En España, la eliminación a manos de Marruecos de la selección de Luis Enrique fue vista por 12,6 millones de personas (70% de ‘share’), en un partido disputado un martes a una hora poco amigable para la televisión, entre las cuatro y las siete de la tarde. Es el espacio más visto en televisión en todo 2022. El España-Alemania de la primera fase fue visto por 11,2 millones de españoles, el de Costa Rica se fue a los 10,8 millones y el de Japón a los 9,7.

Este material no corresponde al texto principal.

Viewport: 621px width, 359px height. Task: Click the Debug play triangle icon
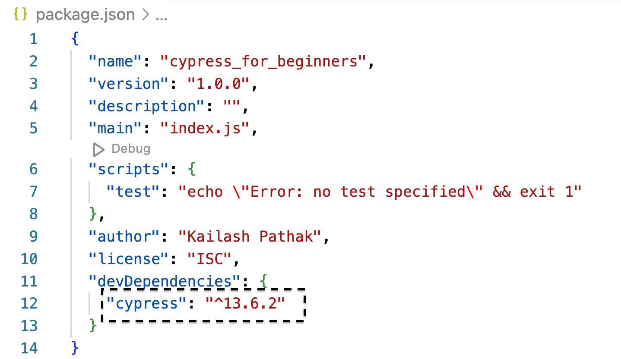98,149
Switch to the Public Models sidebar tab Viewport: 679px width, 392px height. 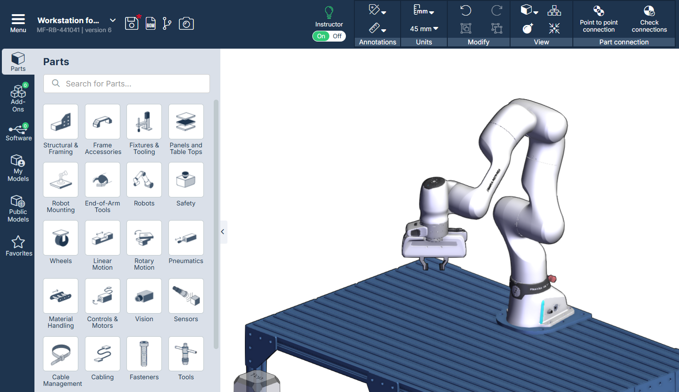17,208
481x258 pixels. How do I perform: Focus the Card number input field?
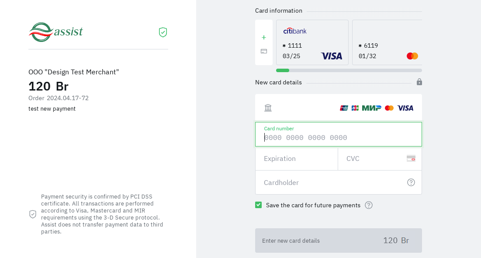(339, 138)
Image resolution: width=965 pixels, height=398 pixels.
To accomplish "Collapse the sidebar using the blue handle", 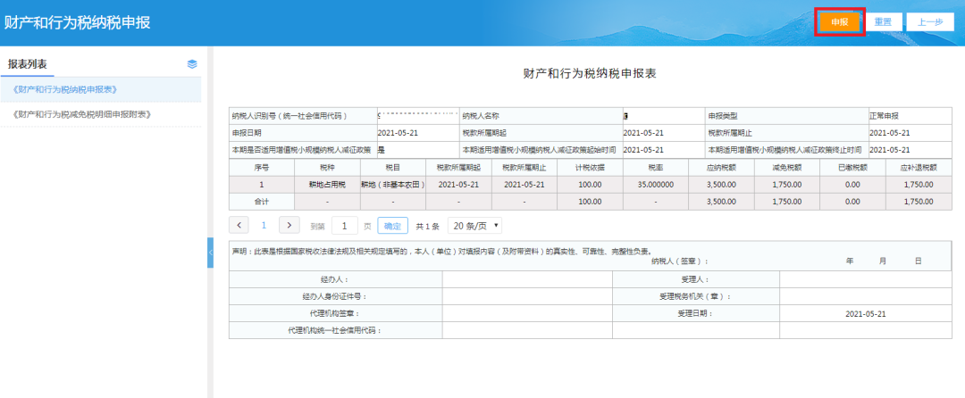I will (x=210, y=253).
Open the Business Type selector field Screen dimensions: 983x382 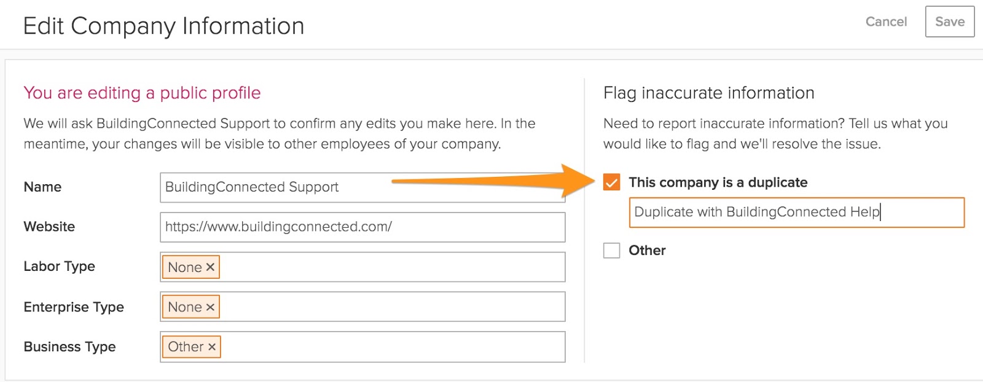click(393, 347)
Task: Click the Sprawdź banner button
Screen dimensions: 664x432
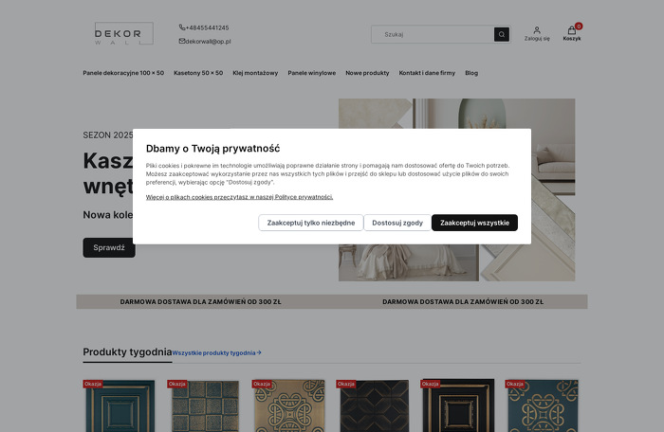Action: 109,247
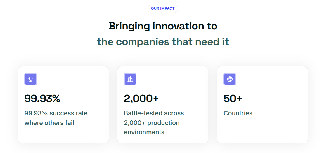Viewport: 324px width, 153px height.
Task: Click the word "to" ending the heading
Action: click(212, 26)
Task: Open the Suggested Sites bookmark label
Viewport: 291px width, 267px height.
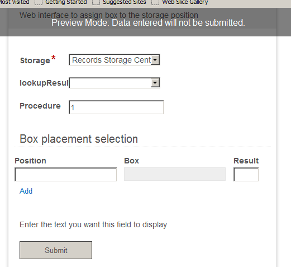Action: [x=125, y=2]
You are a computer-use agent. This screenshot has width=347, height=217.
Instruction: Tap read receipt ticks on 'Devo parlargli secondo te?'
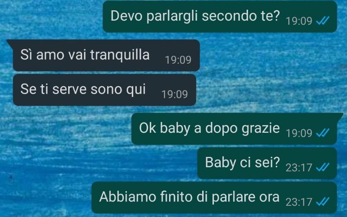click(323, 21)
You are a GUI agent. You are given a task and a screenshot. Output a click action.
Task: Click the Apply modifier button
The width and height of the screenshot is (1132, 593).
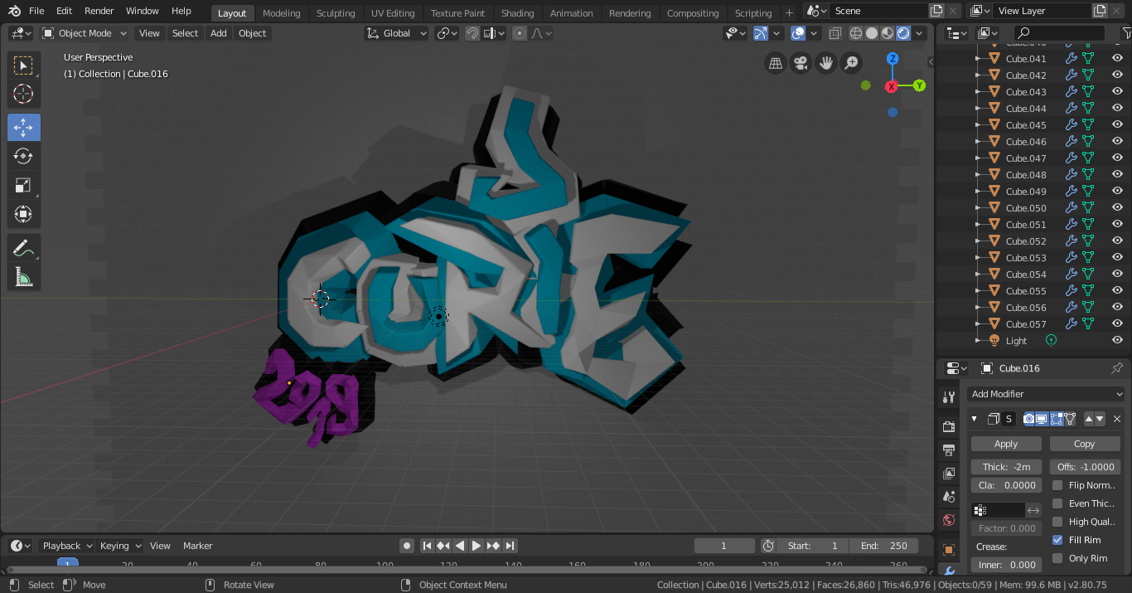pyautogui.click(x=1006, y=444)
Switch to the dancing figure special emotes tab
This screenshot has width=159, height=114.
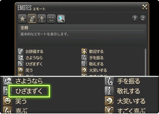(42, 19)
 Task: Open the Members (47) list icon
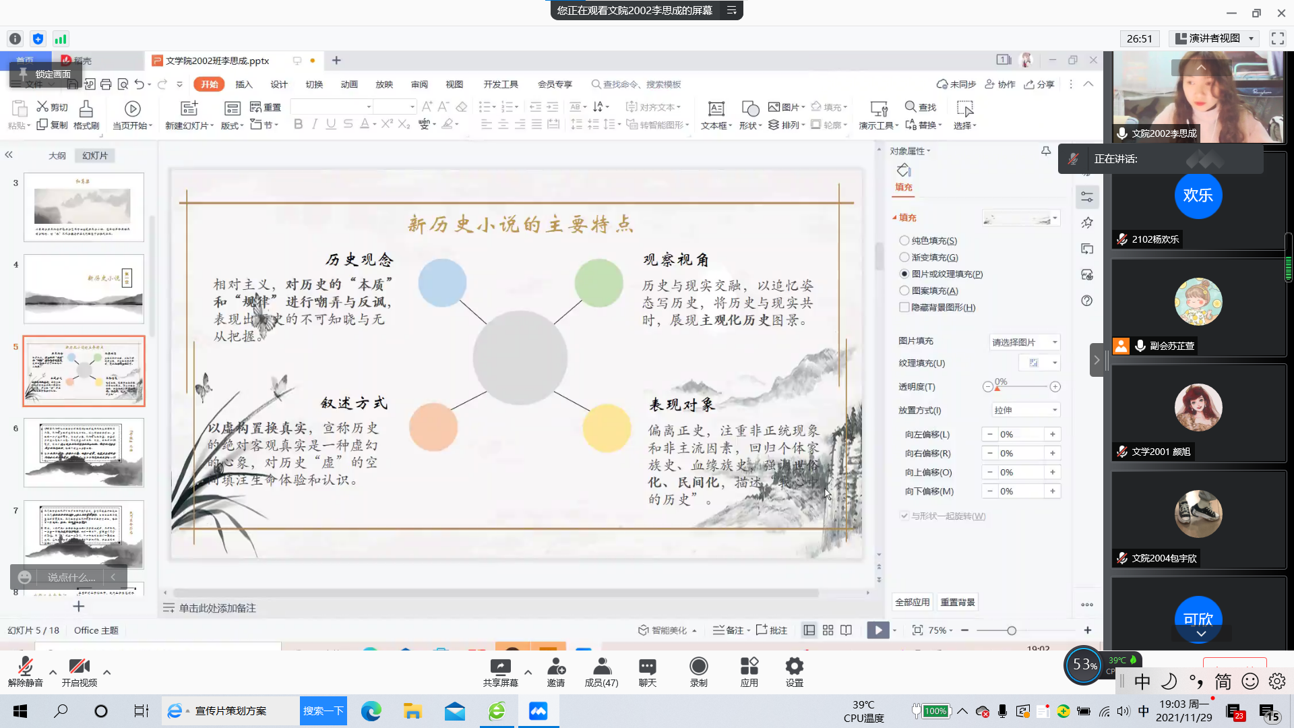point(601,667)
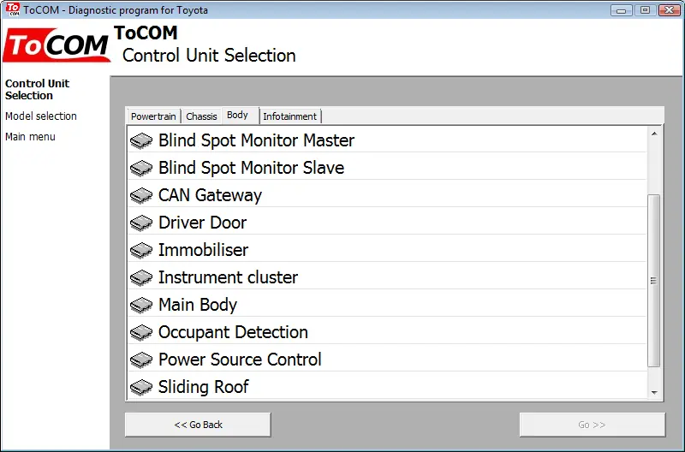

De hecho, el Mundial ha servido para evitar que La1, cadena en abierto que ha emitido todos los partidos de España y un total de 19, cierre el peor año de audiencia de su historia. Que el propio ente público haya invertido 35 millones de euros, una cantidad que las cadenas privadas entendieron fuera de mercado, en este paquete de partidos da muestras de hasta qué punto el evento ha sido tratado con una normalidad de la que debería haber carecido.

El emir de Qatar, Tamim bin Hamad al Thani, y el presidente de la FIFA, Gianni Infantino | Tom Weller/dpa

Estadios llenos

Lo mismo ha ocurrido sobre el terreno. Los estadios han estado prácticamente llenos en todos los partidos y las calles de Doha han sido un continuo hervidero de aficionados, especialmente llegados de Latinoamérica y de países árabes como Marruecos y Arabia Saudí. La presencia de europeos ha sido inferior a la de otros Mundiales, pero no se puede obviar que esta edición se ha celebrado en noviembre y diciembre, periodos no vacacionales, y que tanto el viaje como las pernoctaciones eran lujos que no estaban al alcance de cualquier bolsillo.

Más allá del espontáneo que apareció en el Portugal-Marruecos con una bandera arcoíris por la paz y mensajes en favor de Ucrania y de las mujeres iraníes, las reivindicaciones de corte social y político no han existido en el Mundial. No ha habido manifestaciones en las calles (están prohibidas por ley) ni gestos de protesta contundentes, más allá de algún mensaje aislado. Tampoco, todo quede dicho, ha habido incidentes ni en los estadios ni en los espacios públicos, unos de los puntos más positivos del campeonato.

El brazalete censurado

Los propios futbolistas también han pasado de puntillas por todo lo que envolvía a la celebración del torneo. El Mundial arrancó con el deseo de siete selecciones europeas de portar el brazalete de ‘One Love’ en defensa de los derechos de las personas LGTBI, pero FIFA cortó de raíz el movimiento, amenazando con sanciones disciplinarias, y entonces, con apenas una foto protesta de Alemania llevándose la mano a la boca, murió la reivindicación. A jugar a fútbol y a otra cosa, aunque bien se podrá decir que al menos lo intentaron. No como España. También es de destacar el gesto de los jugadores de Irán de no cantar el himno de su país en el primer partido que disputaron frente a Inglaterra, si bien la reivindicación era contra su propio gobierno, no contra Qatar.

Mención aparte merecen los centenares de ex futbolistas que han participado de la fiesta, como comentaristas televisivos, invitados por la FIFA o en otro tipo de eventos, contribuyendo al blanqueamiento del régimen qatarí. La lista es tan inmensa, desde Kempes hasta Casillas, pasando por Stoichkov o Ronaldinho, que se podría llenar más de una página de periódico solo con sus nombres.

Leyendas de la FIFA en un amistoso propagandístico celebrado durante el Mundial. | NOUSHAD THEKKAYIL

Inversión desmesurada

El recuerdo que quedará, en definitiva, es que Qatar ha sabido celebrar un Mundial con formato de Juegos Olímpicos con una eficiencia asombrosa, fruto también su desproporcionada inversión económica en el evento, convirtiendo el país durante un mes en un inmenso parque temático del fútbol, en un perfecto ‘Show de Truman’ para futboleros.

Una taxista nepalí predecía este jueves que esta Copa del Mundo servirá para que haya un mayor aperturismo en el país en los próximos meses y años. «En Europa estáis muchos años por delante, pero ahora Qatar va a acelerar para alcanzaros», afirmaba con ilusión. Los precedentes con otras dictaduras que acogieron grandes eventos deportivos no son demasiado halagüeños. Habrá que verlo.